We choose a surjection $P_0 = A[u_ i] \to B$ where $u_ i$ is a set of variables. Choose generators $f_ t \in P_0$, $t \in T$ of the ideal $\mathop{\mathrm{Ker}}(P_0 \to B)$. We choose $P_1 = A[u_ i, x_ t]$ with face maps $d_0$ and $d_1$ the unique $A$-algebra maps with $d_ j(u_ i) = u_ i$ and $d_0(x_ t) = 0$ and $d_1(x_ t) = f_ t$. The map $s_0 : P_0 \to P_1$ is the unique $A$-algebra map with $s_0(u_ i) = u_ i$. It is clear that

$P_1 \xrightarrow {d_0 - d_1} P_0 \to B \to 0$

is exact, in particular the map $(d_0, d_1) : P_1 \to P_0 \times _ B P_0$ is surjective. Thus, if $P_\bullet$ denotes the $1$-truncated simplicial $A$-algebra given by $P_0$, $P_1$, $d_0$, $d_1$, and $s_0$, then the augmentation $\text{cosk}_1(P_\bullet ) \to B$ is a trivial Kan fibration. The next step of the procedure in the proof of Proposition 92.5.2 is to choose a polynomial algebra $P_2$ and a surjection

$P_2 \longrightarrow \text{cosk}_1(P_\bullet )_2$

Recall that

$\text{cosk}_1(P_\bullet )_2 = \{ (g_0, g_1, g_2) \in P_1^3 \mid d_0(g_0) = d_0(g_1), d_1(g_0) = d_0(g_2), d_1(g_1) = d_1(g_2)\}$

Thinking of $g_ i \in P_1$ as a polynomial in $x_ t$ the conditions are

$g_0(0) = g_1(0),\quad g_0(f_ t) = g_2(0),\quad g_1(f_ t) = g_2(f_ t)$

Thus $\text{cosk}_1(P_\bullet )_2$ contains the elements $y_ t = (x_ t, x_ t, f_ t)$ and $z_ t = (0, x_ t, x_ t)$. Every element $G$ in $\text{cosk}_1(P_\bullet )_2$ is of the form $G = H + (0, 0, g)$ where $H$ is in the image of $A[u_ i, y_ t, z_ t] \to \text{cosk}_1(P_\bullet )_2$. Here $g \in P_1$ is a polynomial with vanishing constant term such that $g(f_ t) = 0$ in $P_0$. Observe that

1. $g = x_ t x_{t'} - f_ t x_{t'}$ and

2. $g = \sum r_ t x_ t$ with $r_ t \in P_0$ if $\sum r_ t f_ t = 0$ in $P_0$

are elements of $P_1$ of the desired form.

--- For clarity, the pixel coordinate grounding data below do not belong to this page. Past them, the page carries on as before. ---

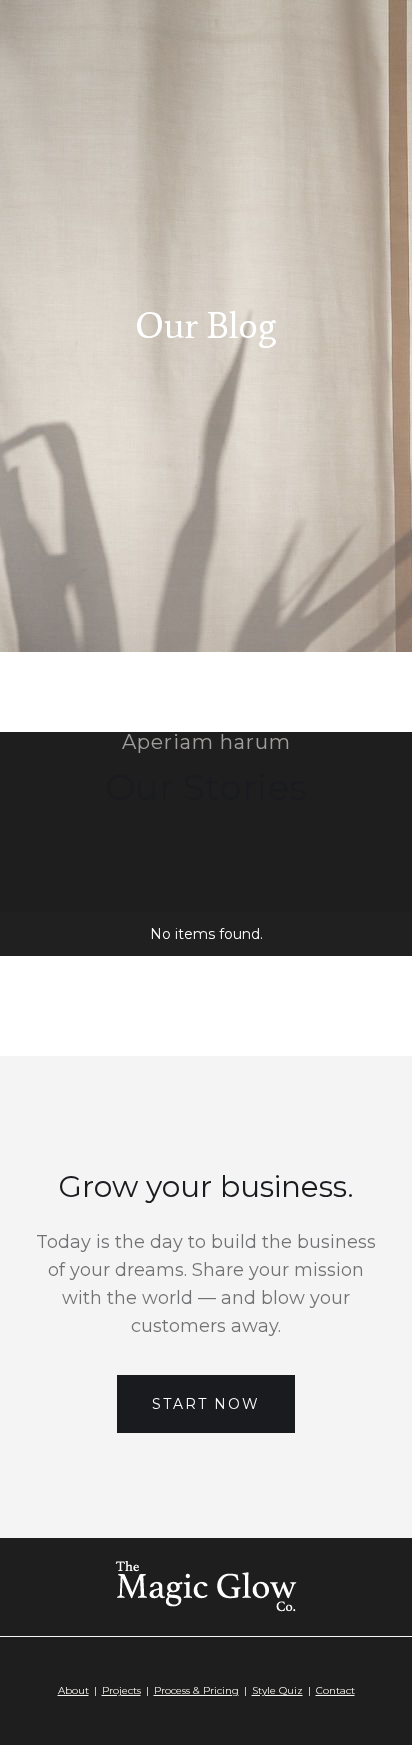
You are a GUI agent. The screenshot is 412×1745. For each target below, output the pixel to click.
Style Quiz (277, 1690)
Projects (121, 1690)
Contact (335, 1690)
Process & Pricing (196, 1690)
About (73, 1690)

Let

$Rel = \mathop{\mathrm{Ker}}(\bigoplus \nolimits _{t \in T} P_0 \longrightarrow P_0),\quad (r_ t) \longmapsto \sum r_ tf_ t$

We set $P_2 = A[u_ i, y_ t, z_ t, v_ r, w_{t, t'}]$ where $r = (r_ t) \in Rel$, with map

$P_2 \longrightarrow \text{cosk}_1(P_\bullet )_2$

given by $y_ t \mapsto (x_ t, x_ t, f_ t)$, $z_ t \mapsto (0, x_ t, x_ t)$, $v_ r \mapsto (0, 0, \sum r_ t x_ t)$, and $w_{t, t'} \mapsto (0, 0, x_ t x_{t'} - f_ t x_{t'})$. A calculation (omitted) shows that this map is surjective. Our choice of the map displayed above determines the maps $d_0, d_1, d_2 : P_2 \to P_1$. Finally, the procedure in the proof of Proposition 92.5.2 tells us to choose the maps $s_0, s_1 : P_1 \to P_2$ lifting the two maps $P_1 \to \text{cosk}_1(P_\bullet )_2$. It is clear that we can take $s_ i$ to be the unique $A$-algebra maps determined by $s_0(x_ t) = y_ t$ and $s_1(x_ t) = z_ t$.